• [Try it] Find "会社概要 (918, 2209)" and "[Next] (1080, 17)" in the records below. Copy the lines holding them and every line between, exactly, and no others.

• [Raw data]
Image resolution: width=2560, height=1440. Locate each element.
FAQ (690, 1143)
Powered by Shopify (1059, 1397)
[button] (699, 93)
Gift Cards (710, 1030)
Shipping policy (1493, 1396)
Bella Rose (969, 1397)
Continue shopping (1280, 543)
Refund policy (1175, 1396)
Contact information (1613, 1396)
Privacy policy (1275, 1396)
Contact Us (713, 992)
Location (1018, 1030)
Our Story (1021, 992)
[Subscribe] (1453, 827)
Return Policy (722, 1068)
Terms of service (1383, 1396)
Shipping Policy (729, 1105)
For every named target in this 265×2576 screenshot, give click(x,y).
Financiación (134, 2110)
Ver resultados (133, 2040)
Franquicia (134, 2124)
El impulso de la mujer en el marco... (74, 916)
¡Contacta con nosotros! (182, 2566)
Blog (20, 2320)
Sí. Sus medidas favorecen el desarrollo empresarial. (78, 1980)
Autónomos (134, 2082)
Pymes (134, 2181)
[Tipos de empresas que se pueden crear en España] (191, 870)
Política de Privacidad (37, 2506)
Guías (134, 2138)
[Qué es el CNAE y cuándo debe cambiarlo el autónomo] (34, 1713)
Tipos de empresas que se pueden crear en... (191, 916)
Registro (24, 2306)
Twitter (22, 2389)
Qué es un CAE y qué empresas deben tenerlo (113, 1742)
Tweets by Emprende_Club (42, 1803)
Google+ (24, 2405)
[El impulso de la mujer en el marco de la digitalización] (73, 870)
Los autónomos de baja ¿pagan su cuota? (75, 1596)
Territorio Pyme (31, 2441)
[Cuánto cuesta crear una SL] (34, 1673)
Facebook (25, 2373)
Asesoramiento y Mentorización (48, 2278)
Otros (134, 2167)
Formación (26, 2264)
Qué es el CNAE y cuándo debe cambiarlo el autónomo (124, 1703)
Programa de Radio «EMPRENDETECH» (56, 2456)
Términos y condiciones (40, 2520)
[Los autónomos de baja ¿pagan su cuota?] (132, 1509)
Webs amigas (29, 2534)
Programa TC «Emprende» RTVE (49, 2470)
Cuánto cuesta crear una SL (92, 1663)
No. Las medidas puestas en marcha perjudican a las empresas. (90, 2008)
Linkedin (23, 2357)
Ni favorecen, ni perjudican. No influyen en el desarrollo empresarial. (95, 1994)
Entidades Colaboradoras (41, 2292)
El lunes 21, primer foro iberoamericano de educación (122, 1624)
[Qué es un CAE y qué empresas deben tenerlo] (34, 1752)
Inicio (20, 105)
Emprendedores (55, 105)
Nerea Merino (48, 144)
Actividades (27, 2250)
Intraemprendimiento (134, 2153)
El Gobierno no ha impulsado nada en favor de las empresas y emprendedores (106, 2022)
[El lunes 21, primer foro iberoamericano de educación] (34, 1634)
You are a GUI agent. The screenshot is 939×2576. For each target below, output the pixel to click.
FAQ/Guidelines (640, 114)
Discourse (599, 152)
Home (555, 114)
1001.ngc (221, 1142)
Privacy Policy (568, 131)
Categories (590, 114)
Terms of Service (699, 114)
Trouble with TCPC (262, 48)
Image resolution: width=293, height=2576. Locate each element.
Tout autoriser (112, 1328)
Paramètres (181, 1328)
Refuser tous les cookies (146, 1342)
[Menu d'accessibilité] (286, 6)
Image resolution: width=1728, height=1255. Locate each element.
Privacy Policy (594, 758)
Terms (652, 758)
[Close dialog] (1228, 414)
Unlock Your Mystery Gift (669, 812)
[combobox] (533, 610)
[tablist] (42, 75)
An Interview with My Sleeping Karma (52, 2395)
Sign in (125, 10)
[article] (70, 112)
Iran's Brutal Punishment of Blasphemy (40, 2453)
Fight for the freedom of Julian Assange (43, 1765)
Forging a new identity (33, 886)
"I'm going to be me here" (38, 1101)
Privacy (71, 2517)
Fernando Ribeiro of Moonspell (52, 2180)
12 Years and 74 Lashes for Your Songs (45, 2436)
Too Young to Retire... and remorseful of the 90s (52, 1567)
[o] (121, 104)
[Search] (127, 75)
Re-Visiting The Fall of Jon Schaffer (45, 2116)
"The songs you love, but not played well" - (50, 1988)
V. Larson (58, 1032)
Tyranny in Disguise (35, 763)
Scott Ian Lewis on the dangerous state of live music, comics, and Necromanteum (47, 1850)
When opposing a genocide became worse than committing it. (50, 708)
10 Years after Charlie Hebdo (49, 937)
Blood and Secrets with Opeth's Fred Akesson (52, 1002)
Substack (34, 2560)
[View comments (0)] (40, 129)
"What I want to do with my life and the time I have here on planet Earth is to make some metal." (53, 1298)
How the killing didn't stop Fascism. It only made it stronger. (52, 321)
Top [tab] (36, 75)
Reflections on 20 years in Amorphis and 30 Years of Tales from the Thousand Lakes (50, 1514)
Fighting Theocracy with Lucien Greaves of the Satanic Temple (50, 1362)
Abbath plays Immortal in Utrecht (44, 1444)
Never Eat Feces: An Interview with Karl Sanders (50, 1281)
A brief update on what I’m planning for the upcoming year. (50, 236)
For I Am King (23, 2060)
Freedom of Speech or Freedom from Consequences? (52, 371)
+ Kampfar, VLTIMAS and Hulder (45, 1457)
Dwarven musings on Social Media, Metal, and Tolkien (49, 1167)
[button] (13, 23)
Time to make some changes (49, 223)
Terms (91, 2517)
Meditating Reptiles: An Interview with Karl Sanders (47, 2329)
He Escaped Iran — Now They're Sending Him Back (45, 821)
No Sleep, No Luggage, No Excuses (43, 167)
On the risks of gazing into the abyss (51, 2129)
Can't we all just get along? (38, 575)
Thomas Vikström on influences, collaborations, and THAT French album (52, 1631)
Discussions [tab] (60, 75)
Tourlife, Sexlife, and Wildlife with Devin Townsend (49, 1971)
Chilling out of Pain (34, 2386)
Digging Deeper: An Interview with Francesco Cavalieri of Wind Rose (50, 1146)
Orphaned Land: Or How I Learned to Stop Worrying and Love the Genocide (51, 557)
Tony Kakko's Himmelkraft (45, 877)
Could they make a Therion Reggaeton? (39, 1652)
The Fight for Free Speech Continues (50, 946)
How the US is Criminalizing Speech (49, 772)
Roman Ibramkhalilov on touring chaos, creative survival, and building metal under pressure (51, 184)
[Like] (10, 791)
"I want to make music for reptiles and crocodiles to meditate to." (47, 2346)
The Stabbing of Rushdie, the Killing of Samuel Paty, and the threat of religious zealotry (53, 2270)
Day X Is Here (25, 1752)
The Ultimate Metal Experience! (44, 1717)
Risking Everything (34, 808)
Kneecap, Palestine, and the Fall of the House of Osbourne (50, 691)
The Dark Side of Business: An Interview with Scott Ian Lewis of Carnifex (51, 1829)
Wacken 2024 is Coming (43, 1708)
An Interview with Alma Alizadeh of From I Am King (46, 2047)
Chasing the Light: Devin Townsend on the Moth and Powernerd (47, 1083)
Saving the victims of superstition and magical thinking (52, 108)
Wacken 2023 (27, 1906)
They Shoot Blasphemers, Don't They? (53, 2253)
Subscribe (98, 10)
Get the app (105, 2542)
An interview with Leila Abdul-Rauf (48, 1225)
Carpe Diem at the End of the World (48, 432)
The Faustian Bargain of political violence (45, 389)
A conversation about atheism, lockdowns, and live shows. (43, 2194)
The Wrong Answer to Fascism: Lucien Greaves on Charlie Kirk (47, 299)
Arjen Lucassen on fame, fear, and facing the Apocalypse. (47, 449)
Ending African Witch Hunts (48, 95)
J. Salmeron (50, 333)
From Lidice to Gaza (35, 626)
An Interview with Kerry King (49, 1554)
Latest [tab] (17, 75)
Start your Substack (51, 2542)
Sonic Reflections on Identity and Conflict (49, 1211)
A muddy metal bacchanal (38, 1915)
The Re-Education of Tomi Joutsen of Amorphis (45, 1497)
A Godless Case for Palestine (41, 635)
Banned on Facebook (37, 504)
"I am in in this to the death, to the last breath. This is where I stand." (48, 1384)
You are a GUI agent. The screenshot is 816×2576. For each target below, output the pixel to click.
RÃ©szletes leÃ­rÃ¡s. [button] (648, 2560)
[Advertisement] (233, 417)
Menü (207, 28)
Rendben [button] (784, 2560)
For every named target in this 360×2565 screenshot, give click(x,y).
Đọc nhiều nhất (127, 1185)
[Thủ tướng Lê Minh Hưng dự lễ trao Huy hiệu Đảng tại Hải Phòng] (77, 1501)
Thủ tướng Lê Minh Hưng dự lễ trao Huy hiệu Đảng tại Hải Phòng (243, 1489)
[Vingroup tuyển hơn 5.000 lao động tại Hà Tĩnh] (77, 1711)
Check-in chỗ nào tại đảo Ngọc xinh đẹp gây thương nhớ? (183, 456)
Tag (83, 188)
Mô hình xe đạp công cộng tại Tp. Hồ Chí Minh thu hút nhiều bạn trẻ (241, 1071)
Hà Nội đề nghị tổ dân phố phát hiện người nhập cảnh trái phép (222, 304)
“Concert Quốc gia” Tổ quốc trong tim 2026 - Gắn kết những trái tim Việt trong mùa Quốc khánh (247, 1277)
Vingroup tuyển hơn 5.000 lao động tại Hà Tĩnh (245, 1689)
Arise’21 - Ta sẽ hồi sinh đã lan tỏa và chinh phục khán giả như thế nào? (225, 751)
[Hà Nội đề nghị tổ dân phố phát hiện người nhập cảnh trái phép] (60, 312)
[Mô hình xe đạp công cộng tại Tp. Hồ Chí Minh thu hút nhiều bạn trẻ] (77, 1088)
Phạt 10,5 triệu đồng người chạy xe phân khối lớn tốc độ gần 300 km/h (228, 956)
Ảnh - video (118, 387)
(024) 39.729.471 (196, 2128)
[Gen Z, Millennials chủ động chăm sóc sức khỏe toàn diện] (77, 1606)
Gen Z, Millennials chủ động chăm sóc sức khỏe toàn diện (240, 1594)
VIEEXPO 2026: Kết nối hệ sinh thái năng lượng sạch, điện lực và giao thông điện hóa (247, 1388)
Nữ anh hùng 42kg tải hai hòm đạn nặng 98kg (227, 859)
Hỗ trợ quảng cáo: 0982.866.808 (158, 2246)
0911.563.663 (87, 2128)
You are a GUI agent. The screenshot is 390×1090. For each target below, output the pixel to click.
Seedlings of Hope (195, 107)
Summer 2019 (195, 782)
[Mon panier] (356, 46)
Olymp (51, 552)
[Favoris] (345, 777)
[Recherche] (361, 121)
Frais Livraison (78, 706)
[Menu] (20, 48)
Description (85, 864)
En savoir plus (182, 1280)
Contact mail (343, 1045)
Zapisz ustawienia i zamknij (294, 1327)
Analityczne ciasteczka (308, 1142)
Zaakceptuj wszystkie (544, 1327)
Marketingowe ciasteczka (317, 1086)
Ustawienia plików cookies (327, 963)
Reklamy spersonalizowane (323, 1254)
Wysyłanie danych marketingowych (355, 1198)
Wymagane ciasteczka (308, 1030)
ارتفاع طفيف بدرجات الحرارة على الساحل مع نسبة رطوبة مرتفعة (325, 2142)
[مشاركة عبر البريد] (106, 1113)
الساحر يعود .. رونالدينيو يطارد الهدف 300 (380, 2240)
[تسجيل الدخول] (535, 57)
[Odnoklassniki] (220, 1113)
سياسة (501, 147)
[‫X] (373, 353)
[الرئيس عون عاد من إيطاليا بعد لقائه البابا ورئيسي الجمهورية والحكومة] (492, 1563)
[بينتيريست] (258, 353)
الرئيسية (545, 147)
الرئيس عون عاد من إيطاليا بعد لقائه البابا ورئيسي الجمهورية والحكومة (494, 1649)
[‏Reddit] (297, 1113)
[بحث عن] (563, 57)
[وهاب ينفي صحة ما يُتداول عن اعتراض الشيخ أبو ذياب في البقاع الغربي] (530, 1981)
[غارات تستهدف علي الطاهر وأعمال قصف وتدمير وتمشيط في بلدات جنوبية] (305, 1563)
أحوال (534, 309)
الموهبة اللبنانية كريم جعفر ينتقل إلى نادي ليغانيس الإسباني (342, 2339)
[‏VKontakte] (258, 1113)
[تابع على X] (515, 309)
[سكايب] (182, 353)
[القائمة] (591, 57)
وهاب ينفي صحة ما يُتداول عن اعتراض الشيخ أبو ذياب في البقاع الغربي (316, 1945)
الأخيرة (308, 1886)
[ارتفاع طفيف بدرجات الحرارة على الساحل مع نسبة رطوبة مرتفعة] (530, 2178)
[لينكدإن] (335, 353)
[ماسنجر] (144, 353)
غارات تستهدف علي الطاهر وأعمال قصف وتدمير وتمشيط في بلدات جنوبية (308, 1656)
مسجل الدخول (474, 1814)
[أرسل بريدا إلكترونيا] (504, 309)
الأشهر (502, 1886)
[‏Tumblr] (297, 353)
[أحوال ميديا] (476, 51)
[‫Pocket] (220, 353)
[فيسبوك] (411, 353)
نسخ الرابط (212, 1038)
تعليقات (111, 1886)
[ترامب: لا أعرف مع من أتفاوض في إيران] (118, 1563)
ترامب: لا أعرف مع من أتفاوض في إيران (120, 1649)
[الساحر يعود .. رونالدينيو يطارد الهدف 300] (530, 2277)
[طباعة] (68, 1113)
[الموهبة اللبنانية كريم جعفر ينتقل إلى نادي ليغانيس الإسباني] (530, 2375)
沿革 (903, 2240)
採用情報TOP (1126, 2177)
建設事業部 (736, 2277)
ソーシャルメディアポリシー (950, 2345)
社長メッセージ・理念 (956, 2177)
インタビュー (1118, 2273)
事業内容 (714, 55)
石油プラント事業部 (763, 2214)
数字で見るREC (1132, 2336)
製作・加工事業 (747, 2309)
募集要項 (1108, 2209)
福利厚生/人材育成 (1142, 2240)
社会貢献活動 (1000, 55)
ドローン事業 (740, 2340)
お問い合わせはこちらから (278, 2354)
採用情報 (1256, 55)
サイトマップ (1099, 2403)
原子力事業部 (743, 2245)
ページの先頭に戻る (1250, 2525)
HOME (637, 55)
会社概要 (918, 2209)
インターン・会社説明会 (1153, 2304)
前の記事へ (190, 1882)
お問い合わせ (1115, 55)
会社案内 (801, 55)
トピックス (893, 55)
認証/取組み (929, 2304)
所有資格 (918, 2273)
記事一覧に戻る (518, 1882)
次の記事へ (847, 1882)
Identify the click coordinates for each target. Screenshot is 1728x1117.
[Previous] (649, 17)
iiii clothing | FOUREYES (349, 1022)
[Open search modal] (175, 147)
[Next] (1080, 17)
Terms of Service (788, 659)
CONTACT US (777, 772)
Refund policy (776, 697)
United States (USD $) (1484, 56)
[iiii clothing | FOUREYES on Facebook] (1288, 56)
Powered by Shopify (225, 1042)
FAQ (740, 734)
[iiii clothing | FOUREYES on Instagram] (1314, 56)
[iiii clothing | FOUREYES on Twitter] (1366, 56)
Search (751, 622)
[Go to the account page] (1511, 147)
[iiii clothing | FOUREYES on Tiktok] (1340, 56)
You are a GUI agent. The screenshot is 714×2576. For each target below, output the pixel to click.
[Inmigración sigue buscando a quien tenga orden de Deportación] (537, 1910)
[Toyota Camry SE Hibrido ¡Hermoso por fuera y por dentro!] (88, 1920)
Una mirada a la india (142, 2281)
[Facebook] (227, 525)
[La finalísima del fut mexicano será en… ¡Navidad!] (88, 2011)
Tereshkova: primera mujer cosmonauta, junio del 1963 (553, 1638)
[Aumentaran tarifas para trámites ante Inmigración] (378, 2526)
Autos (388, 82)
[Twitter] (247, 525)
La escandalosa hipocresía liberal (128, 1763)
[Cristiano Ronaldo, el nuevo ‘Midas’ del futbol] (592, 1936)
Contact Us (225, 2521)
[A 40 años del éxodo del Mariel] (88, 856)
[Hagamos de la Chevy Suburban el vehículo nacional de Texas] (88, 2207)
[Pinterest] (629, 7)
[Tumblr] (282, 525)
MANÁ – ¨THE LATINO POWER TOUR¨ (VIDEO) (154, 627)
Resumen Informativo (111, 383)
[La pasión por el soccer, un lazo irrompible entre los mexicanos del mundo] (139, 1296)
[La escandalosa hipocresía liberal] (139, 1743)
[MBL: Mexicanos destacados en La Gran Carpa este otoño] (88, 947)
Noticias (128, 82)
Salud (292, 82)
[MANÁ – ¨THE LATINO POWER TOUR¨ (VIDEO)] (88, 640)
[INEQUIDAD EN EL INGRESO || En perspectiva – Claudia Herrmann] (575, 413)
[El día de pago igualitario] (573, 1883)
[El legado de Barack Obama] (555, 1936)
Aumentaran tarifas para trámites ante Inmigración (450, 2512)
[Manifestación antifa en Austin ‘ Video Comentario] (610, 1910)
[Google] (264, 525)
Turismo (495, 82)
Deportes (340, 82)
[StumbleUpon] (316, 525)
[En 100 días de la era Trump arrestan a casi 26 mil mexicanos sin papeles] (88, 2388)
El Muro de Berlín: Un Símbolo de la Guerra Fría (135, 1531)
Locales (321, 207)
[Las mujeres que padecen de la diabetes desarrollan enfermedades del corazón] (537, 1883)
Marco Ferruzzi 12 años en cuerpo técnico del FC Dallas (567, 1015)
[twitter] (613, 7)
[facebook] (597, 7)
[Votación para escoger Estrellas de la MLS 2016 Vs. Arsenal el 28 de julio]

• [Reply]
会社概要 (918, 2209)
インターン・会社説明会 (1153, 2304)
前の記事へ (190, 1882)
お問い合わせ (1115, 55)
会社案内 (801, 55)
トピックス (893, 55)
認証/取組み (929, 2304)
所有資格 (918, 2273)
記事一覧に戻る (518, 1882)
次の記事へ (847, 1882)
Identify the click coordinates for each target. Screenshot is 1728x1117.
[Previous] (649, 17)
iiii clothing | FOUREYES (349, 1022)
[Open search modal] (175, 147)
[Next] (1080, 17)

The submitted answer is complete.